Stored records:
┄┄┄┄┄┄┄┄┄┄

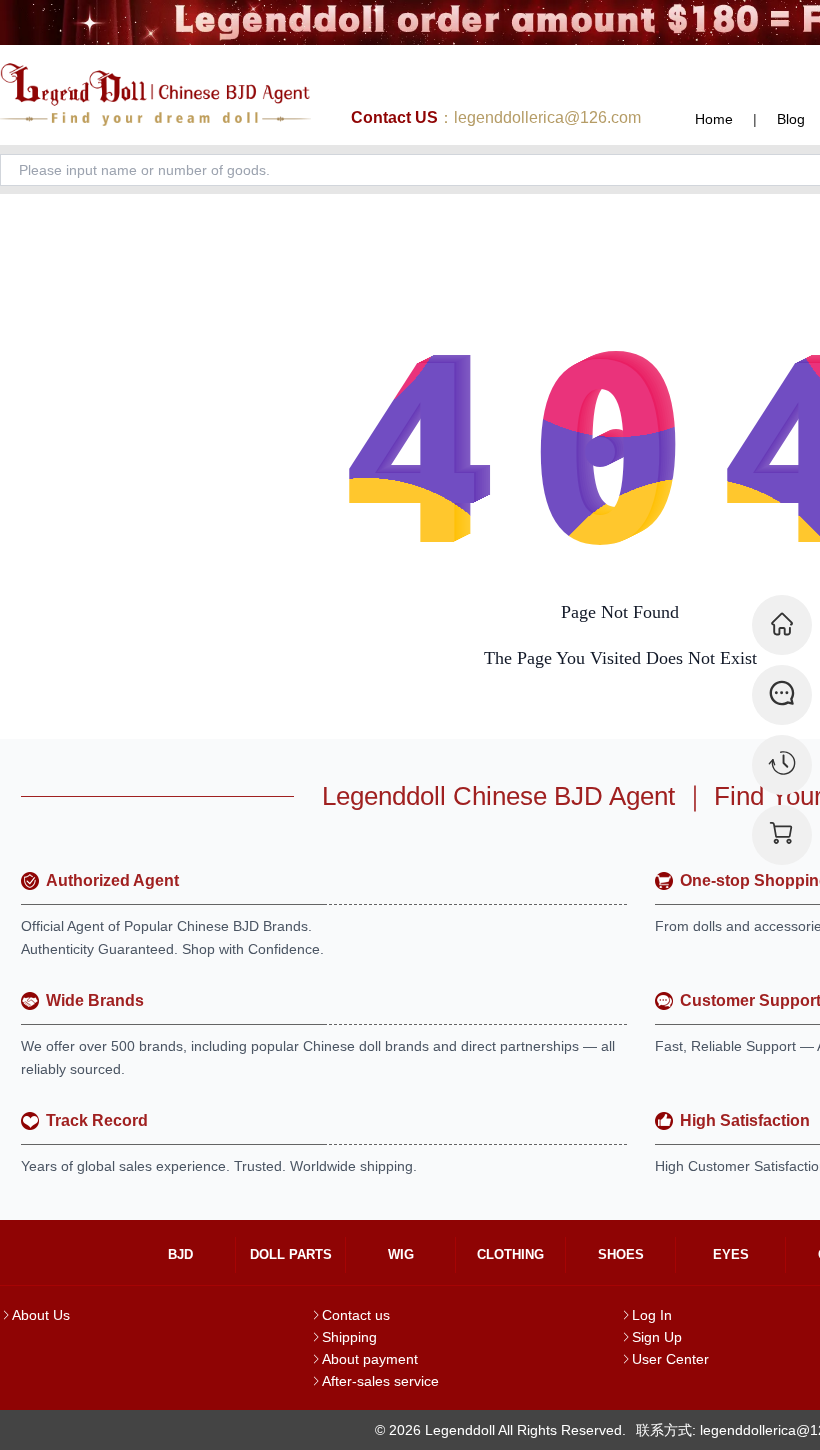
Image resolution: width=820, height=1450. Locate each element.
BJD (180, 1254)
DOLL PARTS (291, 1254)
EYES (731, 1254)
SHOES (621, 1254)
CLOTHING (510, 1254)
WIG (401, 1254)
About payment (370, 1359)
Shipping (349, 1337)
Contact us (356, 1315)
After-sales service (380, 1381)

┄┄┄┄┄┄┄┄┄┄

WORK ITEM: Please reproduce the records above exactly, leaving out every picture.

EXERCISE OUTPUT:
Image resolution: width=820, height=1450. Locate each element.
BJD (180, 1254)
DOLL PARTS (291, 1254)
EYES (731, 1254)
SHOES (621, 1254)
CLOTHING (510, 1254)
WIG (401, 1254)
About payment (370, 1359)
Shipping (349, 1337)
Contact us (356, 1315)
After-sales service (380, 1381)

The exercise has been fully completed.